In recent years, Portugal has registered a growing use of nitrous oxide, known as “laughing gas”, by young people in a recreational context, with the Portuguese authorities having seized 35 bottles of the substance since the beginning of this year.
The latest studies by the European Monitoring Center for Drugs and Drug Addiction (EMCDDA), carried out in Portugal, Denmark, Ireland, France, Lithuania, Holland and the United Kingdom conclude that the recreational use of laughing gas, which causes a feeling of euphoria and relaxation, is on the up.
The consumption of nitrous oxide, a gas that is used in hospitals and in the automotive industry, is increasingly a concern in Europe — and Portugal is no exception. Since the beginning of the year, the Portuguese authorities have seized 35 bottles and balloons of this substance.
According to the document produced by the EMCDDA entitled “Recreational use of nitrous oxide: a growing concern for Europe”, the sale, distribution and consumption of nitrous oxide in Portugal is mainly through catering and beverage establishments.

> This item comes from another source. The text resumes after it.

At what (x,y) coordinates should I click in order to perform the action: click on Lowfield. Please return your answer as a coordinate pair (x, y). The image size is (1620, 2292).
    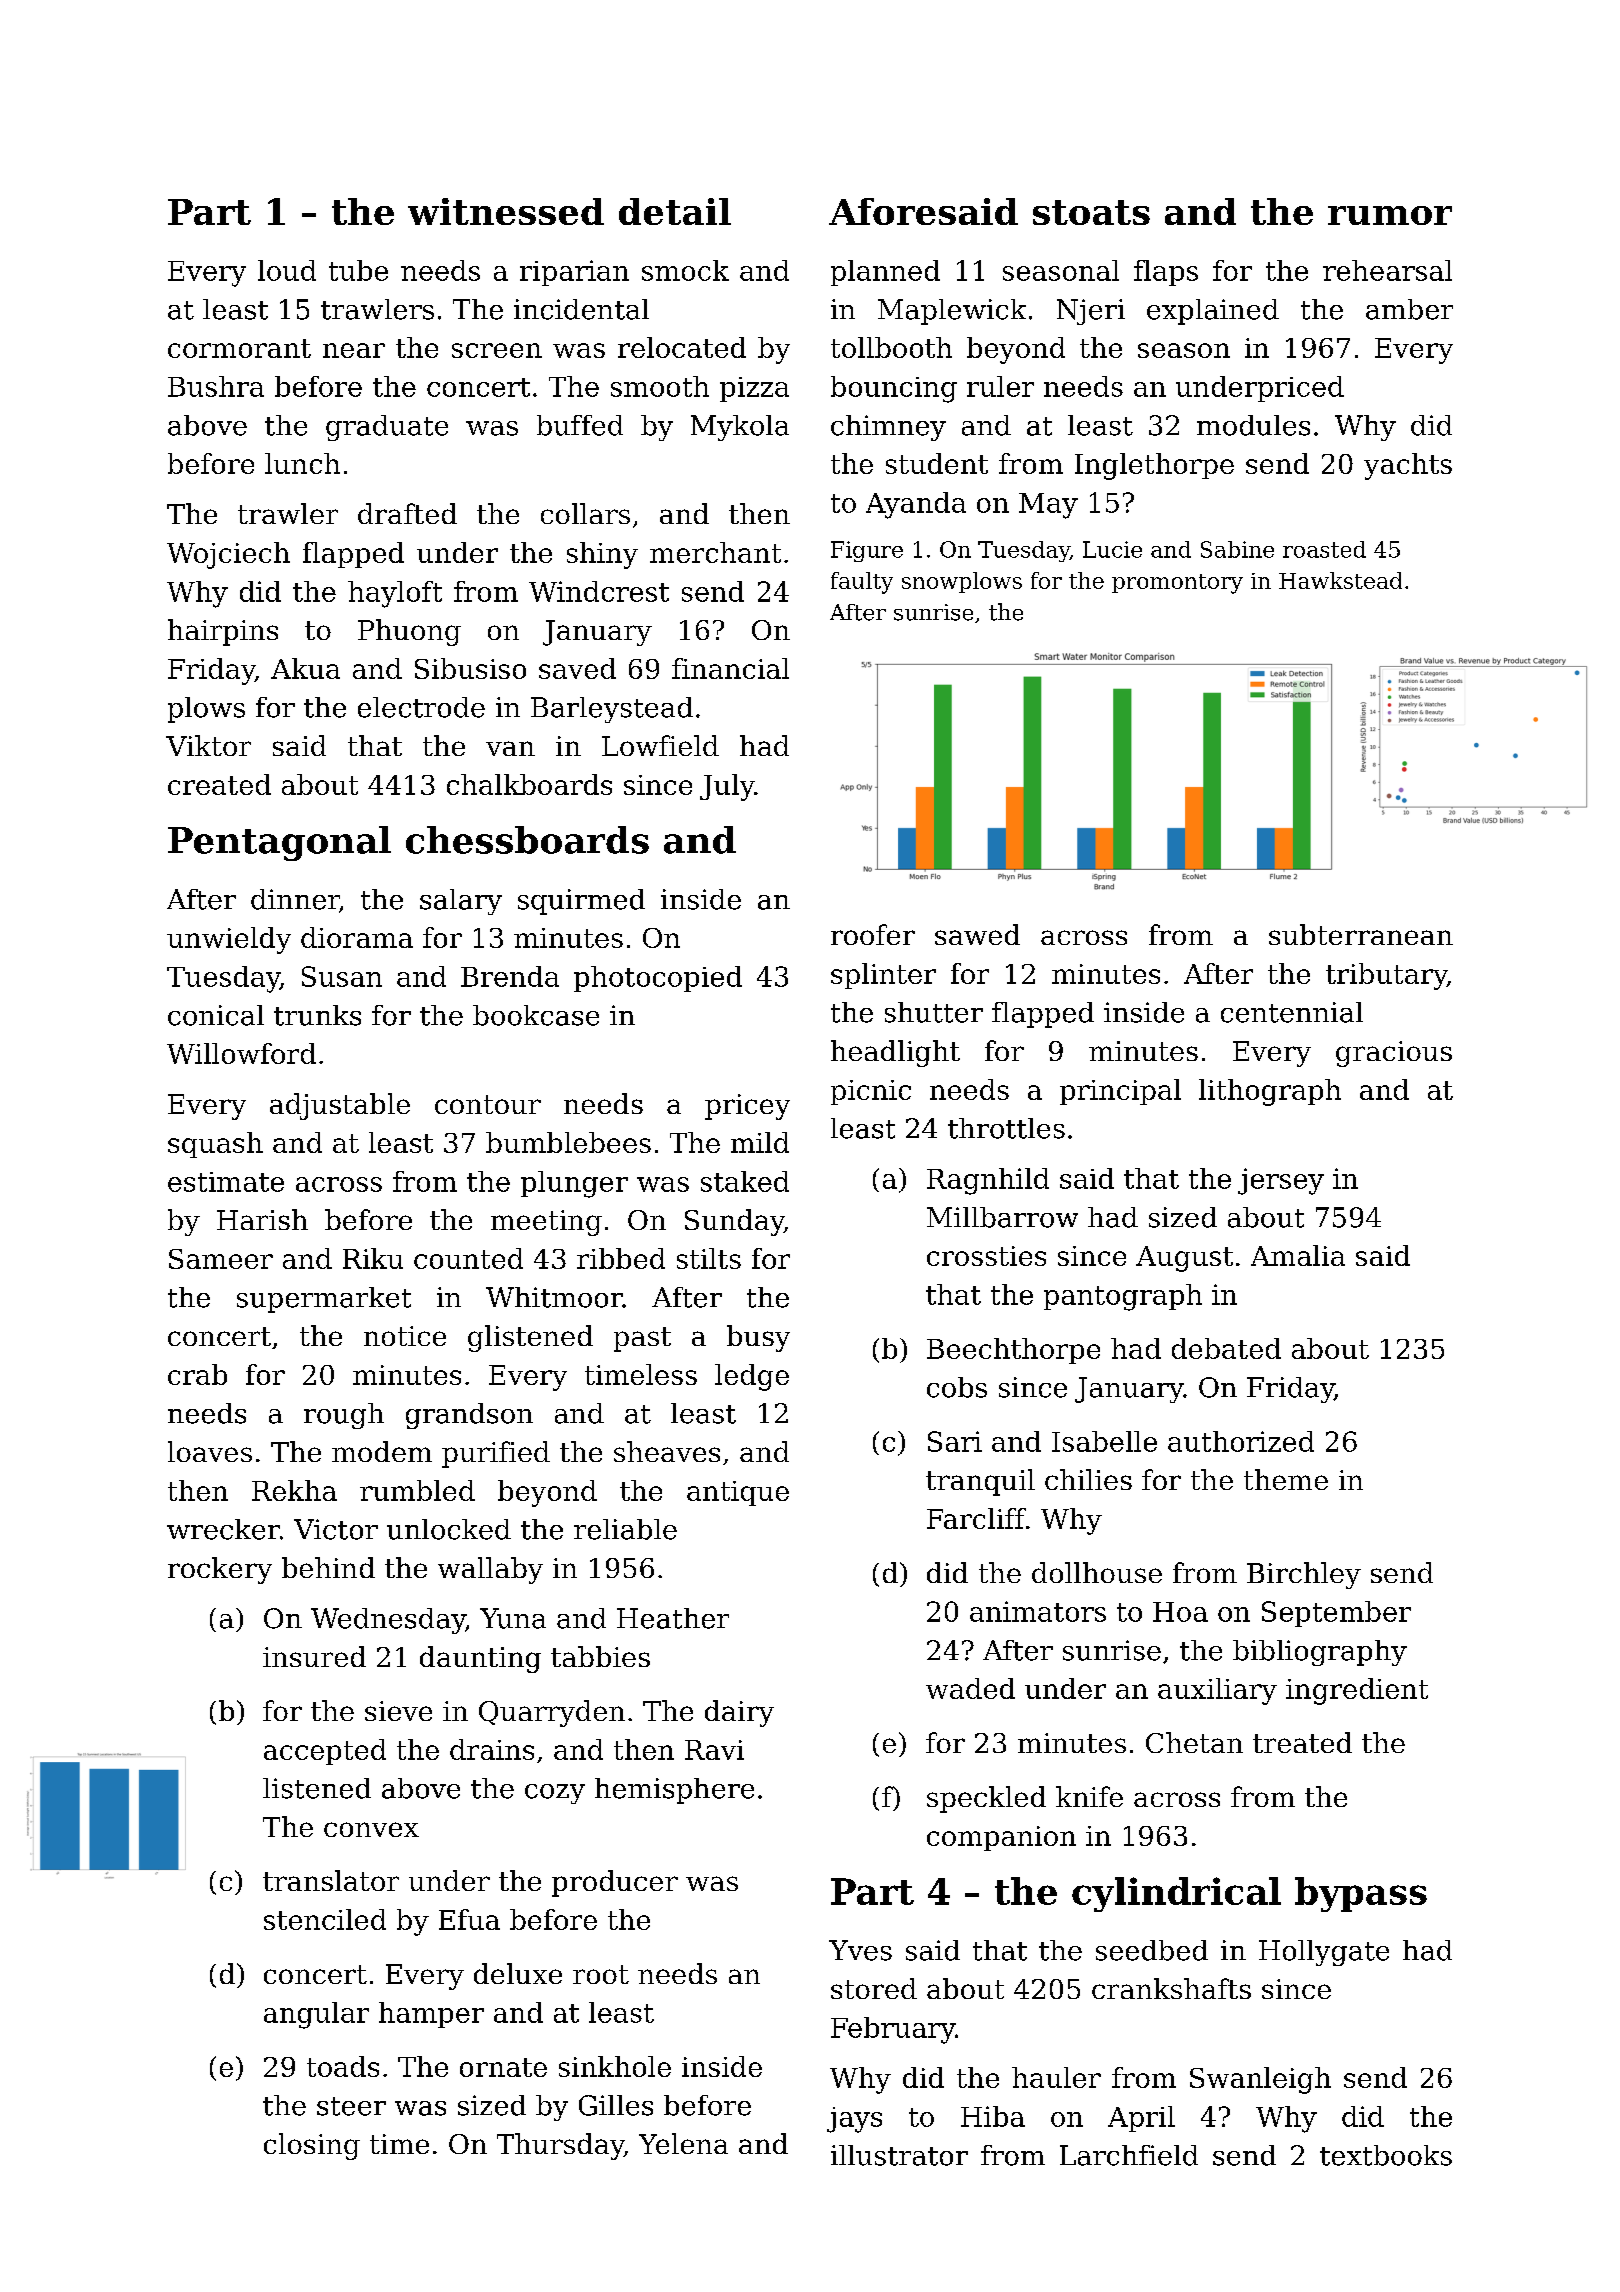
    Looking at the image, I should click on (660, 745).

There is also “street distribution” and “spontaneous parties” held outdoors or in “private residences”, as well as through websites on the Internet or contacts on social networks.

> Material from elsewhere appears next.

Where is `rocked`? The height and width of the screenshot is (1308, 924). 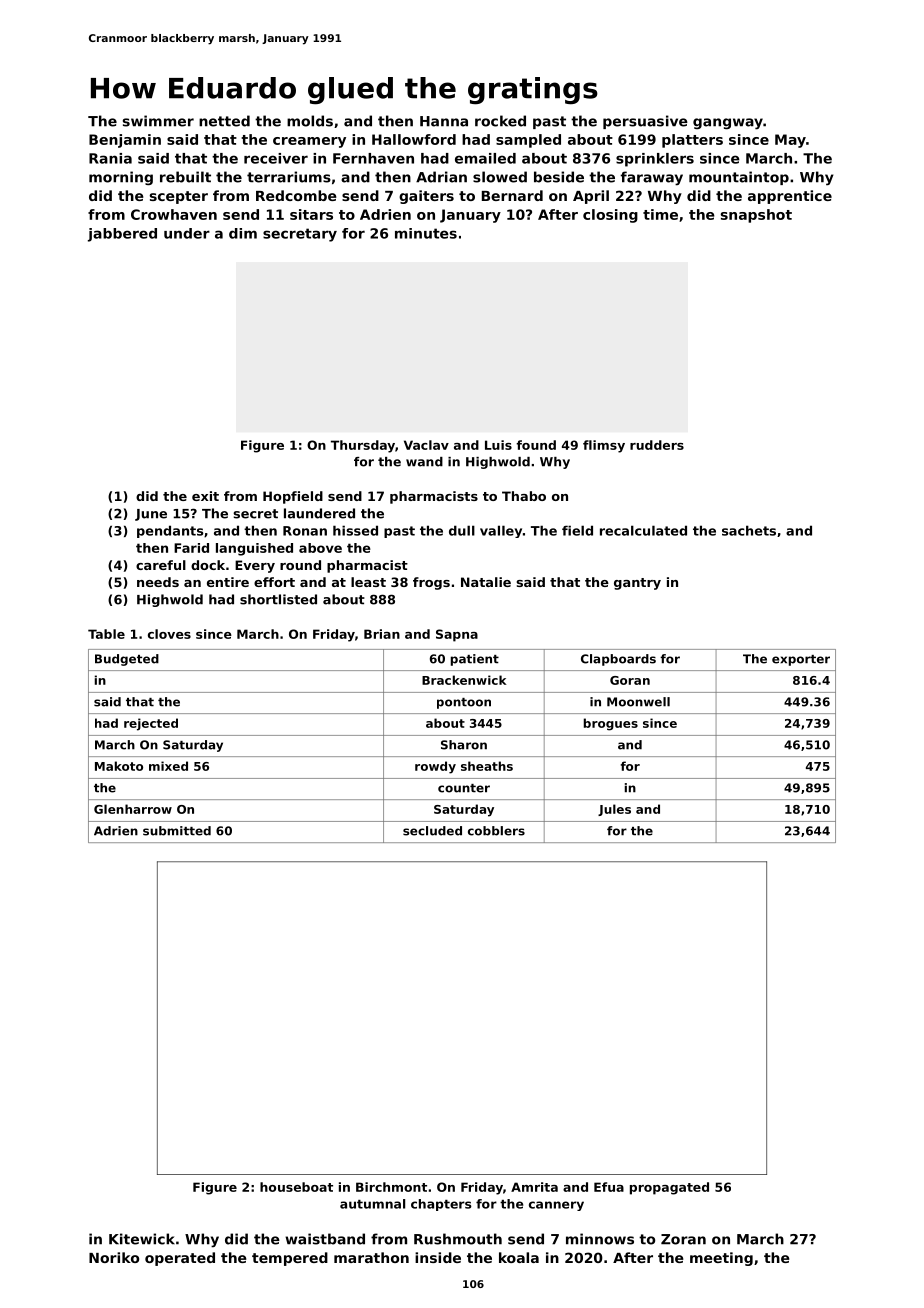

The use of nitrous oxide for recreational purposes is not new. There are reports of the use of this gas at the end of the century in theaters, clubs and music festivals. Its popularity fluctuated over time, reaching high levels at specific times: in the late 1960s and in the 1990s, when the substance began to be used in 'raves' and then clubs and music festivals.
In Portugal, the consumption of this substance concerned the authorities so much that in September of this year, “laughing gas” became part of the list of banned psychoactive substances , with the distribution and sale of the product being prohibited.
According to the report by the European observatory, the “growing popularity” of nitrous oxide can be explained by the ease of acquiring the substance, which is available in “small cartridges” that are used to fill balloons from which the gas is inhaled.
These cartridges are normally used as aerosol propellants to make whipped cream (chantilly), being easy to obtain in convenience stores and supermarkets, and through the Internet. Factors such as the low price, the short-term effects and the general “perception” of consumers that it is a “relatively safe” drug also explain the increase in consumption.